■ **Given exercise 1**
Extract from the entries the lines running from the line that contains "Add static mapping" through the line that contains "tap(899, 602)", inclusive, and repeat them exactly.

Opened in 1938, The Inn and Club now offers 217 guest rooms and 32 suites. Each space is different, with breath-taking views of the ocean or the golf course, and all put relaxation top of mind, with creature comforts, such as luxurious bedding and soaking tubs. In the main inn, the world’s largest Karastan rug graces the original Magnolia plank floors in the Great Lounge. Ask for a walk through History Hall with resident historian Fred Cosby before a highball or two at The Tavern. If shopping is more your speed, check out The Gallery of Shops, where Florida-made treats, like made-from-scratch pop tarts, are a thing inside The Gourmet Shop.
A little more than a mile up the road, The Lodge & Club, a boutique hotel that came along in 1989, presents panoramic vistas in its 66 rooms and suites. Each oceanfront room is dressed in hues from the sea and beckons quality Zen time with private balconies and fireplaces.
To fuel up during your stay, indulge at one of seven onsite restaurants, many of which focus on providing sustainable Florida coastal cuisine. Enjoy the Mayport salad at the Golf Club Restaurant, overlooking the famous par-three “island” golf hole. For something more upscale, reserve a spot at The Surf Club Patio.
The Seahorse Grille, meanwhile, invites those looking for something exclusive the option of a 10-course tasting with chef de cuisine Erik Osol at the chef’s table, which is set right in the middle of his kitchen. Over at The Lodge & Club, The Sea View Grille lives up to its name for beach- and stargazers who might also be clamoring for coastal fare, like Florida grouper or fresh-water favorites, such as St. John’s River blackened catfish.
When you need a break from resort life, venture 30 minutes down the A1A toward St. Augustine, the oldest continuously occupied European-established settlement within the borders of the continental United States. St. Augustine Distillery is the historic ice plant’s newest resident—you’ll find daily tours and tastings of the small-batch spirits sourced with local and regional ingredients. Try the New World Gin, featuring citrus notes from the Sunshine State. Or scoot next door to the Ice Plant Bar for lunch or dinner paired with craft cocktails.
Road warriors can take the nine-hour drive down to the Florida coast. Nonstop flights in and out of Jacksonville are also available on Southwest.

■ **Given exercise 2**
Translate the following sentence from the resort article into Spanish: "Nonstop flights in and out of Jacksonville are also available on Southwest."

■ **Word and element location records**
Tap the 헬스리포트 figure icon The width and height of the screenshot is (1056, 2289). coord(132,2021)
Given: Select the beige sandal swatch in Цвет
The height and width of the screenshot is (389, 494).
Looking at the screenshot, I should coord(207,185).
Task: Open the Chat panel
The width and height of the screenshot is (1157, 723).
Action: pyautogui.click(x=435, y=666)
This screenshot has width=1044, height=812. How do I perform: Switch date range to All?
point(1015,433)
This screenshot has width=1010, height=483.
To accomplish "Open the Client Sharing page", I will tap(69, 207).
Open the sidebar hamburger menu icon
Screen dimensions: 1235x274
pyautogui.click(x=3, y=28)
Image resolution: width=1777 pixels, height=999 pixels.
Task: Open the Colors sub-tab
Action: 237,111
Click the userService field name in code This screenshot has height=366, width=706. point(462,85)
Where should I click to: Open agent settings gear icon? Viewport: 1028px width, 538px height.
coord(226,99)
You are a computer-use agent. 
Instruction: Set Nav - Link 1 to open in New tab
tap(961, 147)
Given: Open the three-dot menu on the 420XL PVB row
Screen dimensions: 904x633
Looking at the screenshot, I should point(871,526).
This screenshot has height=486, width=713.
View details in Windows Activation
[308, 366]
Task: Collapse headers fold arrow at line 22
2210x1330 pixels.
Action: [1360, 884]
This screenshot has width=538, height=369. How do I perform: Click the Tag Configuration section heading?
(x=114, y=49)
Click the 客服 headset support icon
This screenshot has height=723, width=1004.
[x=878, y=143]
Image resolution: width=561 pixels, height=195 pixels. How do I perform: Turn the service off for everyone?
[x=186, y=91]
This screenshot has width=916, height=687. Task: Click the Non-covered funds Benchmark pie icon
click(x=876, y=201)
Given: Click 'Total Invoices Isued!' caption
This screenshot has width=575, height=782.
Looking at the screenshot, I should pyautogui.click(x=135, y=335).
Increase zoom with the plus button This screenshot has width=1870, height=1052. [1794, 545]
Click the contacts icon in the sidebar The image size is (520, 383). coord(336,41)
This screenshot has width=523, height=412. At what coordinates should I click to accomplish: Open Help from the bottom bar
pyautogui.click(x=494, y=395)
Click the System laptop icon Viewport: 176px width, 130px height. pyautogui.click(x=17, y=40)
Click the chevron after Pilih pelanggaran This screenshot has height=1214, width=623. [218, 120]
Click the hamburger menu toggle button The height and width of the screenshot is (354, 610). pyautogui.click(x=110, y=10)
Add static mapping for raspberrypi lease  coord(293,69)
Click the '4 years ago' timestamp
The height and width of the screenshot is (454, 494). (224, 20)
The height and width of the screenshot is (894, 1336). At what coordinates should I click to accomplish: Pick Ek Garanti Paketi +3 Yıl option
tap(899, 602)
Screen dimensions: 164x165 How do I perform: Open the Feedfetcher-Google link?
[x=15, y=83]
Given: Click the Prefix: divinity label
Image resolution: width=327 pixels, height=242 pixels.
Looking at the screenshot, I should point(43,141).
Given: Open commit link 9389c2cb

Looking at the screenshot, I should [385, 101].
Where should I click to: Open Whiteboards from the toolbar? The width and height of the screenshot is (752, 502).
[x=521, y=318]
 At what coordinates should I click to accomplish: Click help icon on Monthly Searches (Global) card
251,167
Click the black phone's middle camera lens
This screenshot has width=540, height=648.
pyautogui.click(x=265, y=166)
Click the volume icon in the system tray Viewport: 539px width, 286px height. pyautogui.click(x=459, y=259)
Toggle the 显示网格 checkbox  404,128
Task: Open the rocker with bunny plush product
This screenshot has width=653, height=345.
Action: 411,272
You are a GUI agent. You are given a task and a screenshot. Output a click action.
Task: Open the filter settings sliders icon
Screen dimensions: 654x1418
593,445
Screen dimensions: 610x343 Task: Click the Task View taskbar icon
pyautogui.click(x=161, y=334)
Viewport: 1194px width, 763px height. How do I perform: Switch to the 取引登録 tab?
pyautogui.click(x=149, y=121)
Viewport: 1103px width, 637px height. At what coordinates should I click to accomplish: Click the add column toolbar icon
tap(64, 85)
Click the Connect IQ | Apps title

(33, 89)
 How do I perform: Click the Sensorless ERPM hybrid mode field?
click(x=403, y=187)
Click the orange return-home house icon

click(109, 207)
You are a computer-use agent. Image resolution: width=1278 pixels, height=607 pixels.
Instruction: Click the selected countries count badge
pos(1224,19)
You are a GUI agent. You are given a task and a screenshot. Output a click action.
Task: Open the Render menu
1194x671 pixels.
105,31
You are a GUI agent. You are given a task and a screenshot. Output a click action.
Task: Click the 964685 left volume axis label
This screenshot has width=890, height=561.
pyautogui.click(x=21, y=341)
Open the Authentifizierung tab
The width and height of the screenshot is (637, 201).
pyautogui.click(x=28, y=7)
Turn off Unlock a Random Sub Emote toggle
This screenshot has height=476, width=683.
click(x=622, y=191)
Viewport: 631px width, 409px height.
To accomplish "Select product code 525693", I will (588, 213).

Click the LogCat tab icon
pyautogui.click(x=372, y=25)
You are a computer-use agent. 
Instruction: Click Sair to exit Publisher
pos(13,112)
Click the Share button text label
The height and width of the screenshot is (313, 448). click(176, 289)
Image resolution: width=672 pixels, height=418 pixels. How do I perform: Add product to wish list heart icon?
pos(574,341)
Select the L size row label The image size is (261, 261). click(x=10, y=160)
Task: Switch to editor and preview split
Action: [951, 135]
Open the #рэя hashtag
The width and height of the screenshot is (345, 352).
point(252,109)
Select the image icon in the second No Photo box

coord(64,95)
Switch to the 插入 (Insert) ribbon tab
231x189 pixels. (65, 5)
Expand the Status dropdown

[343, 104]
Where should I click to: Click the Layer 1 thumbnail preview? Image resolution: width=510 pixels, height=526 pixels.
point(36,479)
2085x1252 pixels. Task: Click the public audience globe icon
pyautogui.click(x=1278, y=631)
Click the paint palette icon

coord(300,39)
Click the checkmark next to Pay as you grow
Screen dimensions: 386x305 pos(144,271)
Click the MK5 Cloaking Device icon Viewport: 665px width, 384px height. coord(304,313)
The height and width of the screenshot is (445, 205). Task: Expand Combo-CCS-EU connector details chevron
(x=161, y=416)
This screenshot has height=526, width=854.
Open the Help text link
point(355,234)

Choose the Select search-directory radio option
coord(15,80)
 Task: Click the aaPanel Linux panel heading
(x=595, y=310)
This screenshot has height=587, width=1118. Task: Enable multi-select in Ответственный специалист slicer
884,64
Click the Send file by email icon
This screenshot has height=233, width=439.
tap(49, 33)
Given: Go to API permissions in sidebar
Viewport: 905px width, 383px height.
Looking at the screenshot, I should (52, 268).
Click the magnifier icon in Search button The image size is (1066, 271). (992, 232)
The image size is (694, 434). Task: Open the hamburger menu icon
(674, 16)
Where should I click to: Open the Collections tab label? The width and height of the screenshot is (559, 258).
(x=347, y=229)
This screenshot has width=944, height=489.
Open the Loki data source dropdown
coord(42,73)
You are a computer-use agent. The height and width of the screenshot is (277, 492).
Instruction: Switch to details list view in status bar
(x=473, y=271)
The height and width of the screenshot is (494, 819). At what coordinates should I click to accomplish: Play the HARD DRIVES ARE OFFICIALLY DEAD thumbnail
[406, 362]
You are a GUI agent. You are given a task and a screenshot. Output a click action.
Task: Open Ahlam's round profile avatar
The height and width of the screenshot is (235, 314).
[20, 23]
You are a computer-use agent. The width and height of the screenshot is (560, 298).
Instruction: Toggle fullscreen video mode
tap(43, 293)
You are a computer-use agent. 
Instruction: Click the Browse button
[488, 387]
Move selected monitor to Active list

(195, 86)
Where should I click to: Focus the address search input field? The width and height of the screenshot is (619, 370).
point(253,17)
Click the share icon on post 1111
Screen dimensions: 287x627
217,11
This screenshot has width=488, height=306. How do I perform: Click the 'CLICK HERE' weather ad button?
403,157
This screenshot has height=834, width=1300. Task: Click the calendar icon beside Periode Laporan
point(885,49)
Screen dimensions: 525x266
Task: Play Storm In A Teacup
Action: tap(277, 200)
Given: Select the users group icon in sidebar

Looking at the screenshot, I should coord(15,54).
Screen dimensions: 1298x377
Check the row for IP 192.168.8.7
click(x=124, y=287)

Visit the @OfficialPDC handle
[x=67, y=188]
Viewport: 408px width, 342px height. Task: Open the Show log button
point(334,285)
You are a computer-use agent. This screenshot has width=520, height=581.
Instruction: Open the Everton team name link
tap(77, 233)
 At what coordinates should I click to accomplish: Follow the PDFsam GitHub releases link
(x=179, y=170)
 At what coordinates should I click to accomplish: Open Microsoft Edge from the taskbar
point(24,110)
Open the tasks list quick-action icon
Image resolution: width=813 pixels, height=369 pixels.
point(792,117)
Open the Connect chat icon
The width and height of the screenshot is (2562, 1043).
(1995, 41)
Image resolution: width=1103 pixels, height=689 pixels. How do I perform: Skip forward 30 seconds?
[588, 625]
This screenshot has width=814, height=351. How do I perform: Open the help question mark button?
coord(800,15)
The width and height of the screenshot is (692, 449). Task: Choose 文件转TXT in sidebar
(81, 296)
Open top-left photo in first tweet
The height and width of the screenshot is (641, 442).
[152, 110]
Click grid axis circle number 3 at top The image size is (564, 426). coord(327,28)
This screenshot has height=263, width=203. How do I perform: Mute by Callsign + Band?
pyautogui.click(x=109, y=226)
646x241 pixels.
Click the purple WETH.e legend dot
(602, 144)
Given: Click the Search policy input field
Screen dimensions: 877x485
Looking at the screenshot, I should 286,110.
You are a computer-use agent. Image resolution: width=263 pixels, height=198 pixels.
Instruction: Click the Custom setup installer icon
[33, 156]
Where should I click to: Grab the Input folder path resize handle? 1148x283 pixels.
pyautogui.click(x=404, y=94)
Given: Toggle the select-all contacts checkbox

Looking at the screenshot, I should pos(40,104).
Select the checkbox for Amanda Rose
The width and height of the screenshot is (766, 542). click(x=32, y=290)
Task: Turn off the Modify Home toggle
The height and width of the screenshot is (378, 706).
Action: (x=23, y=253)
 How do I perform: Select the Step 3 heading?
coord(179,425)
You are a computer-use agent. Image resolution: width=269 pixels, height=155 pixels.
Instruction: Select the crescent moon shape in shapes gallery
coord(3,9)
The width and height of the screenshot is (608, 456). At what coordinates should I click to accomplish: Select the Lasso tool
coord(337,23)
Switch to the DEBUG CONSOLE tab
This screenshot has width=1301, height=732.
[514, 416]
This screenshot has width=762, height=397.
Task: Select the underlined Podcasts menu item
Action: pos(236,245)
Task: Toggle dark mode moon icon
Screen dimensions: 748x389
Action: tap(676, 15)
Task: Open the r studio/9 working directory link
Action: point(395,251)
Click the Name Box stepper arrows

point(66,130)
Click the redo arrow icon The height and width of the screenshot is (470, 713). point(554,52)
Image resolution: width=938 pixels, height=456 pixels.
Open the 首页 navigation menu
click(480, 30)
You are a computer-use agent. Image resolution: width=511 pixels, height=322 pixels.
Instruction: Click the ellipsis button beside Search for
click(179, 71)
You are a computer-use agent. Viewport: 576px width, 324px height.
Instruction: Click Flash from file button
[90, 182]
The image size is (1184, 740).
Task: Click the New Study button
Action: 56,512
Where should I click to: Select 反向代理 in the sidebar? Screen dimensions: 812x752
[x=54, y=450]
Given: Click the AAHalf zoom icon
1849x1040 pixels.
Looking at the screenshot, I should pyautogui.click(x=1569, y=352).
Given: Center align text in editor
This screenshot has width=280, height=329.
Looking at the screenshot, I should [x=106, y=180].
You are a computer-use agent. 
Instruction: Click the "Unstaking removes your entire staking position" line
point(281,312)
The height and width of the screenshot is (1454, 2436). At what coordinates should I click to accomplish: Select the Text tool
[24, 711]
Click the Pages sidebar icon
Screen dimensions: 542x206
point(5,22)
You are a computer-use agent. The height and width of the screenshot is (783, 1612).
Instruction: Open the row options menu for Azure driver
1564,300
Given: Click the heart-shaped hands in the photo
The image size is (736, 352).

■ **Full answer 1**
Add static mapping for raspberrypi lease  coord(293,69)
Click the '4 years ago' timestamp
The height and width of the screenshot is (454, 494). (224, 20)
The height and width of the screenshot is (894, 1336). At what coordinates should I click to accomplish: Pick Ek Garanti Paketi +3 Yıl option
tap(899, 602)

■ **Full answer 2**
También hay vuelos sin escalas desde y hacia Jacksonville con Southwest.